*Aplique a leitura*
(a) Reproduza sem qualquer alteração o trecho do texto fornecido que se inicia com as palavras "Se concordo com" e se encerra com "nosso contato digitalmente.".
(b) Com base no texto fornecido, explique em uma a três frases por que o oftalmologista recomendou maior dedicação ao ato de piscar.
(c) Dê prosseguimento ao relato sobre a vida mediada pelas telas, a partir do ponto em que ele termina.

*** Texto fornecido

Um dos filmes de terror mais famosos do início dos anos 2000 também tem uma premissa parecida. Um dos elementos centrais do terror de O Chamado (2002) é a incorporação da tecnologia para espalhar o terror do impossível. É a criatura que sabe que você assiste sua fita, que sabe o número do telefone mais próximo, que pode cruzar pela tela da televisão para te pegar.

Hoje percebo que os terrores com que convivi crescendo em contato com um computador nunca foram sobrenaturais, na verdade foram excessivamente concretos. Quando tinha em torno de 10 anos, era viciado num jogo de ratinhos chamado Transformice, que tinha num geral um público mais velho, mais adolescente. Nessa época, comentei com minha namorada e seu irmão do jogo que estava pensando em me matar. De forma agressiva, eles sugeriram que eu me matasse mesmo. Nunca mais senti a mesma vontade de jogar e, com o tempo, fui abrindo mão do jogo.

Hoje, esses adolescentes que como eu foram criados consumindo conteúdos de terror para adolescentes e transitando entre comunidades e jogos na internet, se tornam adultos. Os primeiros adultos a terem a maioria do seu consumo de mídia e de socialização intermediado pelo digital, cosmopolitas por natureza, conectados, ciborgues. Nossos corpos são físicos e também extensões de nossas existência digitais.

Se concordo com o que leio de Preciado, até minha sexualidade é algorítmica por natureza. Meus desejos e minhas expressões sexuais são inerentemente moldadas pelo que eu consumo e pelo que sou digitalmente. A maioria dos rapazes que conheci foi por apps de relacionamento. Nos poucos casos em que os conheci pessoalmente, continuamos nosso contato digitalmente.

Meu trabalho é digital. De acordo com o último oftalmologista que fui, preciso me dedicar mais a piscar, porque meus olhos não têm fechado totalmente quando pisco, um fenômeno comum em caso de exposição frequente a telas e que pode degradar a qualidade da visão e dos olhos com o passar do tempo. Pisco. Agora penso em piscar.

******
*** Os dados

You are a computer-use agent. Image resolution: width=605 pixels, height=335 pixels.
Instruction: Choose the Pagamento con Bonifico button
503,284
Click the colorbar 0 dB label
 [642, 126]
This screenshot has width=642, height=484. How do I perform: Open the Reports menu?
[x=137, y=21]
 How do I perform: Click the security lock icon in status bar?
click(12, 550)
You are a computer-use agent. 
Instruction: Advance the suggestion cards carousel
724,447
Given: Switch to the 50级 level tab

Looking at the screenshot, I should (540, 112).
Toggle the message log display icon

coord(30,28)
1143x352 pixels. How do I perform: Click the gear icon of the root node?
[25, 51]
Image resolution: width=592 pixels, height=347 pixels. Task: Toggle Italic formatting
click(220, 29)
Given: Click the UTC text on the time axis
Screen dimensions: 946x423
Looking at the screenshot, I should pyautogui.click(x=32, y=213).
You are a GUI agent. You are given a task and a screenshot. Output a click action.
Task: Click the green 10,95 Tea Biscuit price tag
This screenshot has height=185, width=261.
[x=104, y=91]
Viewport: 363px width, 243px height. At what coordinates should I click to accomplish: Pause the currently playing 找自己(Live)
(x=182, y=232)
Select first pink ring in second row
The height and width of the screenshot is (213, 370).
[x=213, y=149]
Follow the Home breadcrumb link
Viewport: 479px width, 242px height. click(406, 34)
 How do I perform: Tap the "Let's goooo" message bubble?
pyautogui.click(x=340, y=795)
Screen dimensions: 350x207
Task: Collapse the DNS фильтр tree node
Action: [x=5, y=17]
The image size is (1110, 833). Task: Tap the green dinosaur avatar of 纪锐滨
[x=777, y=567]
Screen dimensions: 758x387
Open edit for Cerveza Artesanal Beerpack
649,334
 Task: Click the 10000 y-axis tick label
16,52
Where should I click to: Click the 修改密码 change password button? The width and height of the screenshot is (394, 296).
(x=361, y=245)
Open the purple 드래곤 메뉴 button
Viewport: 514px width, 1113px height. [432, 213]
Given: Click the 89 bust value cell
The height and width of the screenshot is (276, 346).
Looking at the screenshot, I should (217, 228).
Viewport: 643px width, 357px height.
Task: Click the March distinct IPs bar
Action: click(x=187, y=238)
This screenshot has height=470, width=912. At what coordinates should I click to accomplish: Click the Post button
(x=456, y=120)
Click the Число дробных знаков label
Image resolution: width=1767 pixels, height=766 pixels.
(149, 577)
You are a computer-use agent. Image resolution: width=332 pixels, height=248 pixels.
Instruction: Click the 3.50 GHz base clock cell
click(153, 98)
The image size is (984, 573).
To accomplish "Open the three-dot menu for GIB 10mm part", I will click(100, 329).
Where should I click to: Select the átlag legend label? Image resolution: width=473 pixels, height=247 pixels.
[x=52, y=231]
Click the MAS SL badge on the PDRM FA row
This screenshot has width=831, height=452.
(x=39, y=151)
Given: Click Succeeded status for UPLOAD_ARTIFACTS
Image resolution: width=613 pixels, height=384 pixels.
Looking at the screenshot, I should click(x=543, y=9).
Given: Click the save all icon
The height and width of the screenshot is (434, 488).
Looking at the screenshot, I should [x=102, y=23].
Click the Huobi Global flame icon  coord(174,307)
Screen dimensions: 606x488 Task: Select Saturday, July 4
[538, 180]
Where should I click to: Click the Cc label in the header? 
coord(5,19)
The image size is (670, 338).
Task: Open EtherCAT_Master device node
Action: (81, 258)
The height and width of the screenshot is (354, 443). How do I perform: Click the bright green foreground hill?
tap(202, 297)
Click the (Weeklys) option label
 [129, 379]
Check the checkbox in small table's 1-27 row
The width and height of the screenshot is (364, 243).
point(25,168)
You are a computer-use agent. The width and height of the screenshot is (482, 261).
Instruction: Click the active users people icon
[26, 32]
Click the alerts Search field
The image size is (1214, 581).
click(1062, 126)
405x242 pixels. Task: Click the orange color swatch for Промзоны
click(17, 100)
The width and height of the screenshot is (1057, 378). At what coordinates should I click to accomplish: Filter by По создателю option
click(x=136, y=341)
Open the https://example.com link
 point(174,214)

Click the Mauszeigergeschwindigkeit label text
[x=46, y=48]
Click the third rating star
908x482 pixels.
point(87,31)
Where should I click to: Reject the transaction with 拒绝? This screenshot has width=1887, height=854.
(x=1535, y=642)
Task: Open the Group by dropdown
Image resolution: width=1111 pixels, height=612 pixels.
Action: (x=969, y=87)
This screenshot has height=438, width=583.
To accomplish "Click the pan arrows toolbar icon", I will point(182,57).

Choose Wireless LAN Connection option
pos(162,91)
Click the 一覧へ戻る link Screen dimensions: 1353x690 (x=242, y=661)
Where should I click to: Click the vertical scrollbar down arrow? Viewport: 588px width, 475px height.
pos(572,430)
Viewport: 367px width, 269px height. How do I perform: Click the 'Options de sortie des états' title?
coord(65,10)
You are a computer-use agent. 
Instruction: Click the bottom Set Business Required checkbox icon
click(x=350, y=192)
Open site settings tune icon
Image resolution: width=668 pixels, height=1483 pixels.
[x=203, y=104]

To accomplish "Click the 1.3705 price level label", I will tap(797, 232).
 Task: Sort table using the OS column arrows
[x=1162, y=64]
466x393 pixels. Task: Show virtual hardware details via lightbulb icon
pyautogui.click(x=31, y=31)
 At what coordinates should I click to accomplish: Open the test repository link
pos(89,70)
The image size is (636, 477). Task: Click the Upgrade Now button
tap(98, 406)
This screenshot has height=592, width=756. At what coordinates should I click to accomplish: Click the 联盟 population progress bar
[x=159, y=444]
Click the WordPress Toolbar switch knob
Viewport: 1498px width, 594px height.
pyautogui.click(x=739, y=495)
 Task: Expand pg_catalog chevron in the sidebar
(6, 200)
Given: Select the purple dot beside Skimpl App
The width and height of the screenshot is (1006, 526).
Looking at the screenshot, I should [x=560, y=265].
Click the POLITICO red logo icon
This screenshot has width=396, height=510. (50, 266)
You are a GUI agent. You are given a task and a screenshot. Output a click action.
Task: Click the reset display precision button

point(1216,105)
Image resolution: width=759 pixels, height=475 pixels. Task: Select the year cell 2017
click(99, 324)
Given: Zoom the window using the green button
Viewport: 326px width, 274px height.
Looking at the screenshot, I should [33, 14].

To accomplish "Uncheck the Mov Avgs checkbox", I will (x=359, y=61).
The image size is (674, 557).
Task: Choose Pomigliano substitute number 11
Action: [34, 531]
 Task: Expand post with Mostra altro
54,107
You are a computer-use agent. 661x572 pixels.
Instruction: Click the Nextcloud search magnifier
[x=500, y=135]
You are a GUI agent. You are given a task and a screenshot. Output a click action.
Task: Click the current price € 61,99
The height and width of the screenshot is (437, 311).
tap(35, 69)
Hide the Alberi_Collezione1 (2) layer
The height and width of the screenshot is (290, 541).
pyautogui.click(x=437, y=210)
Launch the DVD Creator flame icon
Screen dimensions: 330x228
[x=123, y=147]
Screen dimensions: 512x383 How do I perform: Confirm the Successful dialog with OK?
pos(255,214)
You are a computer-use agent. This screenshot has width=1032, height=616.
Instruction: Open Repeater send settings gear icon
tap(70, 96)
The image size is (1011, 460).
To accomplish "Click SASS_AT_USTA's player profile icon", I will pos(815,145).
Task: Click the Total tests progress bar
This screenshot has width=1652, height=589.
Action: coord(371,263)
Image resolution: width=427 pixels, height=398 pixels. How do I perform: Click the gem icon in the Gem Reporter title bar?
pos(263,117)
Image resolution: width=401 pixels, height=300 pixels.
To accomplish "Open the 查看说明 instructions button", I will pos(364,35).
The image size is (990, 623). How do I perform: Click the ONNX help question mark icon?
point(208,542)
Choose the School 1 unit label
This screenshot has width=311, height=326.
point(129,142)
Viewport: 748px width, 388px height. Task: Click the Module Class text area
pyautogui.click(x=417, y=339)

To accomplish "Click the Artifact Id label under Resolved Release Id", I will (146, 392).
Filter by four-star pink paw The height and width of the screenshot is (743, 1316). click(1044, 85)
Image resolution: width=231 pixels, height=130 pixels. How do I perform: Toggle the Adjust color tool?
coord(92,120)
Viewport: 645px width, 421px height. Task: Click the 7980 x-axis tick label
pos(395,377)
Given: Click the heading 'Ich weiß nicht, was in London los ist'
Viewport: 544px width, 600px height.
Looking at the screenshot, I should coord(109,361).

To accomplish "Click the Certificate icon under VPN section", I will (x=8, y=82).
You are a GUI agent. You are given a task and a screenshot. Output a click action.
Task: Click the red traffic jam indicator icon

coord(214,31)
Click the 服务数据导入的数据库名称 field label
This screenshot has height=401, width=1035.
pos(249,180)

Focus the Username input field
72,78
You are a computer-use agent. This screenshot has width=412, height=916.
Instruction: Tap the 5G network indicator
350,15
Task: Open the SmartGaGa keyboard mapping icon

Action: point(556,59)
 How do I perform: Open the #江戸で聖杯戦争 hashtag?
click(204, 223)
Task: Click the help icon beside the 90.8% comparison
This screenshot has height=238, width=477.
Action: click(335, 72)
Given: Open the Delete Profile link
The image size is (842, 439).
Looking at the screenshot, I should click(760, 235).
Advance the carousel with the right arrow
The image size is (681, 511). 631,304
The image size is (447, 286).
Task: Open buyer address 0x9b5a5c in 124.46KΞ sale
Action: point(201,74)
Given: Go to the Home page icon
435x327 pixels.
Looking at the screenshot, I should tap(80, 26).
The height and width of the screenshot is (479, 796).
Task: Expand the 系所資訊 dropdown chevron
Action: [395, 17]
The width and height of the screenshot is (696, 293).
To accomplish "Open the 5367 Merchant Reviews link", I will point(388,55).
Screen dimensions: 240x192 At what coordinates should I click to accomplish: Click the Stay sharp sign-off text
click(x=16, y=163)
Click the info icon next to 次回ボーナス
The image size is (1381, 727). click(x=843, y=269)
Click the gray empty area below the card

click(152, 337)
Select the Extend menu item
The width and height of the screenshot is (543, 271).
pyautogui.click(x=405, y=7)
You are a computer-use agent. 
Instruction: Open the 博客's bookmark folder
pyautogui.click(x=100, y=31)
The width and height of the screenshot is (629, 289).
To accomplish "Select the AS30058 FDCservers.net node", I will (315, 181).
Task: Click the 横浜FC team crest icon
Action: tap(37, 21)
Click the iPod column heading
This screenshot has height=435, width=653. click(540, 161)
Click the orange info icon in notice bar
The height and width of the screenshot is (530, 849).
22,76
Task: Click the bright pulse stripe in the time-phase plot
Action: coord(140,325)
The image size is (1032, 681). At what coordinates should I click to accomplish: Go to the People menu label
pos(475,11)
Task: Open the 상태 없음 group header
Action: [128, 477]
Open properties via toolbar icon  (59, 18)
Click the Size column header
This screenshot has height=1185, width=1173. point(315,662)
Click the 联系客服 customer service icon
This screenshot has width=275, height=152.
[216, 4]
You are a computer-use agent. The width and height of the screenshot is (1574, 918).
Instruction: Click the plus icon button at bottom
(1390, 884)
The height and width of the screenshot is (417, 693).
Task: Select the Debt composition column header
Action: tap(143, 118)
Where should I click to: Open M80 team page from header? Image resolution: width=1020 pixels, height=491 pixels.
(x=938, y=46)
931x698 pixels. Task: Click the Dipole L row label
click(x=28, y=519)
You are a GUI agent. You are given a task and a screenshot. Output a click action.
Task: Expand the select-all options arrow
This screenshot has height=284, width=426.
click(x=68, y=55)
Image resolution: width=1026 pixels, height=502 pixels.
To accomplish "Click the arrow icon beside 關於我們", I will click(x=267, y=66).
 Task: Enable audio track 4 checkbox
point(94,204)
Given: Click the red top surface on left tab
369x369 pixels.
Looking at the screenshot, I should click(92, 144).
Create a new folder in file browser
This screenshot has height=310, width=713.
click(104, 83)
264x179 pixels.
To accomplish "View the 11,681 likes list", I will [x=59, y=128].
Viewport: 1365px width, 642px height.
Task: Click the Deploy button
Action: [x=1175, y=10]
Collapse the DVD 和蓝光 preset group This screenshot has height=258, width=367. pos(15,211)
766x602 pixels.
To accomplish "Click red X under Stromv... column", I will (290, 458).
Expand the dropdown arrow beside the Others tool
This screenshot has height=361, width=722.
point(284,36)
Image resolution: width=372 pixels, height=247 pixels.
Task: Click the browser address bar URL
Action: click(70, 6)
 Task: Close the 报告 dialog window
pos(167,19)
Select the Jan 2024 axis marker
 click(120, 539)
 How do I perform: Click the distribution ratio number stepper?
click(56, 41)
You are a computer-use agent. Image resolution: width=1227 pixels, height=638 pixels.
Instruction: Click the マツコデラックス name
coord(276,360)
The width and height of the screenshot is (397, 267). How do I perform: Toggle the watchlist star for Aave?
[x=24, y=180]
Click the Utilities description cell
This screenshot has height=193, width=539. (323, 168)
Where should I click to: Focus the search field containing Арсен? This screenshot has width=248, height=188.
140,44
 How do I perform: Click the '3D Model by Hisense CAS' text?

******

*Respostas*
(a)
Se concordo com o que leio de Preciado, até minha sexualidade é algorítmica por natureza. Meus desejos e minhas expressões sexuais são inerentemente moldadas pelo que eu consumo e pelo que sou digitalmente. A maioria dos rapazes que conheci foi por apps de relacionamento. Nos poucos casos em que os conheci pessoalmente, continuamos nosso contato digitalmente.

(b) Ao piscar, os olhos não têm fechado totalmente. Trata-se de um fenômeno comum em caso de exposição frequente a telas, que pode degradar a qualidade da visão e dos olhos com o passar do tempo.

(c)
Um ano antes de entrar no colegial, estava passando por uma fase difícil e solitária. Na época, fiquei fascinado com uma plataforma de conversa anônima Omegle, em que você poderia simplesmente chegar a qualquer pessoa falando sobre qualquer coisa. Creio não ser necessário explicar que uma das suas funções mais famosas, de longe, era ser utilizada para fins sexuais. Por isso nunca usei a versão de vídeo, apenas a de mensagem de texto. Era tão difícil para mim conhecer pessoas. Fiz uma amiga por lá, nessa época, mais nova do que eu. Vi-a pessoalmente pela primeira vez no ano passado. Saímos para conversar e a levei para conhecer um dos meus restaurantes favoritos. Algumas semanas atrás, assisti uma apresentação sua e vi as lágrimas rolarem pelo seu rosto quando seu priminho parabenizou a ela e a toda a equipe pelo que haviam feito. Eu me pergunto, hoje, o que nós dois estávamos procurando naquela época, indo de chat de mensagem em chat de mensagem, tentando só encontrar alguém com quem conversar.

Ser um adolescente com acesso irrestrito a internet, sem hipérbole alguma, salvou minha vida. Foi o que me manteve vivo por tantos momentos de completo isolamento social e sensação de alienação entre ser quem eu era e existir no mundo que me rodeava. Por isso não consigo me imaginar defendendo que pais controlem o que seus filhos veem na internet. Poder conversar e flertar com outros garotos gays pelo digital foi o que me permitiu ir me abrindo lentamente na relação comigo mesmo para ser a pessoa que sou hoje.

Mas também me expôs a uma gama de situações de vulnerabilidade a violência e me deu minha própria dose de traumas com que lidar. We’re all going to the world’s fair me deixou aterrorizado por conta disso. De maneiras diferentes, eu já estive ali, eu fiz essa performance e eu era só uma criança.